Text passage
## begin
The MBE often tests this distinction. If a problem tells you a profit in gross is “exclusive” and the grantee later shares it, apportionment is usually valid unless the land is clearly overburdened. If the profit is “non-exclusive,” attempted apportionment is usually ineffective and may support termination if it leads to serious overuse.

2. Apportionment of Profits Appurtenant

For profits appurtenant, the right is attached to ownership of a particular parcel (the dominant estate). When the dominant land is subdivided:

  • Each parcel derived from the original dominant estate generally receives the benefit of the profit
  • Each new owner may exercise the profit, but only to the extent that the combined use does not impose a substantially greater burden on the servient estate than originally contemplated

Key Term: Subdivision
The division of a single parcel of land into multiple separate lots or tracts, each capable of separate ownership.

Because profits allow removal of resources, overuse can quickly deplete the servient estate. Courts are more willing to restrict or terminate a profit that has been overburdened than an easement used more intensively.

From a takings standpoint, profits are recognized property interests; the holder of a profit for life or for an indefinite term is usually entitled to a share of any condemnation award if the government takes the servient land and extinguishes the profit.

Apportionment of Easements

Like profits, easements can be appurtenant or in gross:

Key Term: Easement Appurtenant
An easement created to benefit a particular parcel of land (the dominant estate); it automatically passes with the dominant land.

Key Term: Easement in Gross
An easement that benefits a person or entity rather than a parcel of land; there is no dominant estate.
## end
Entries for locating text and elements
## begin
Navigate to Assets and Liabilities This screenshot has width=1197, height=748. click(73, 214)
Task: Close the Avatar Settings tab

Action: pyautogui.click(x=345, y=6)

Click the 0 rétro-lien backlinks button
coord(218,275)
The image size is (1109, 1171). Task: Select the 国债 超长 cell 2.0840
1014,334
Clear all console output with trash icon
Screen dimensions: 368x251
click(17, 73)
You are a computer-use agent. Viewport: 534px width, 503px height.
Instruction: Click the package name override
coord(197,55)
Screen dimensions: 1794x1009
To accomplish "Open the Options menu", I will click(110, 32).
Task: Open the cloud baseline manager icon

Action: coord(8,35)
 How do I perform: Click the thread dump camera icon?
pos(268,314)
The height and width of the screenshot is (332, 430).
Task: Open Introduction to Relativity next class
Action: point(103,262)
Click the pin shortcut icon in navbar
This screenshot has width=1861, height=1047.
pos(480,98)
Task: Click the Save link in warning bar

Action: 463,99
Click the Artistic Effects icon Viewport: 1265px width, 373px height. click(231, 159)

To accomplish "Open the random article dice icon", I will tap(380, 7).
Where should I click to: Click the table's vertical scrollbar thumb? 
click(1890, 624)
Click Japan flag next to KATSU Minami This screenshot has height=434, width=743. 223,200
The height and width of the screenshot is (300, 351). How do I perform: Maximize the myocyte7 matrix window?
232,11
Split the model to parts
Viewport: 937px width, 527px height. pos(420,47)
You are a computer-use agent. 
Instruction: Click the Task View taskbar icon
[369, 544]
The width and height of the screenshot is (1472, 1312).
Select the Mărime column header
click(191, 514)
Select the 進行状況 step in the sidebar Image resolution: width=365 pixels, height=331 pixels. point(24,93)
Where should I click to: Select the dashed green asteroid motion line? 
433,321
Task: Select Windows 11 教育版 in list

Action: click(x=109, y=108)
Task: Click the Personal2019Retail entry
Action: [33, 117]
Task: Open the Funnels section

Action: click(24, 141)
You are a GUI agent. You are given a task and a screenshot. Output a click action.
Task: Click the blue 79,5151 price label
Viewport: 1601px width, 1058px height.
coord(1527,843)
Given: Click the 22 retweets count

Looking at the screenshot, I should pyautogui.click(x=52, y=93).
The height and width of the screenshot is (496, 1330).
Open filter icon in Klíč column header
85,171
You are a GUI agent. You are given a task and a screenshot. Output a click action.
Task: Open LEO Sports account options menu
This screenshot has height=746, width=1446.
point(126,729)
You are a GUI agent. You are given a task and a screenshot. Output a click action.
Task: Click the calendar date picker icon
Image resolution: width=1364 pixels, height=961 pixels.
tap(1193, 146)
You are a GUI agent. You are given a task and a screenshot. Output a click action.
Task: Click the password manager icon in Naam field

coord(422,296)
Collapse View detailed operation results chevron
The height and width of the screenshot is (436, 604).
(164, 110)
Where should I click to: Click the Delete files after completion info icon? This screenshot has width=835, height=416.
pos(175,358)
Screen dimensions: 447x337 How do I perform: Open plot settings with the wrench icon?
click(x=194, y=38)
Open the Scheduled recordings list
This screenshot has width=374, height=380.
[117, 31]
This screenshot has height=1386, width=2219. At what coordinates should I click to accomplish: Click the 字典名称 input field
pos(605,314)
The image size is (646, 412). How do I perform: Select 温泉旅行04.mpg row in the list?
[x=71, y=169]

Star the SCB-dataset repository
## end
Tasks to complete
a: Retype the stretch of the apportionment passage from "For profits appurtenant, the" through "used more intensively.".
b: According to the apportionment passage, what does each parcel derived from the original dominant estate generally receive when the dominant land is subdivided?
The lines play no part in the work here.

Worked solutions
a:
For profits appurtenant, the right is attached to ownership of a particular parcel (the dominant estate). When the dominant land is subdivided:

  • Each parcel derived from the original dominant estate generally receives the benefit of the profit
  • Each new owner may exercise the profit, but only to the extent that the combined use does not impose a substantially greater burden on the servient estate than originally contemplated

Key Term: Subdivision
The division of a single parcel of land into multiple separate lots or tracts, each capable of separate ownership.

Because profits allow removal of resources, overuse can quickly deplete the servient estate. Courts are more willing to restrict or terminate a profit that has been overburdened than an easement used more intensively.

b: The benefit of the profit.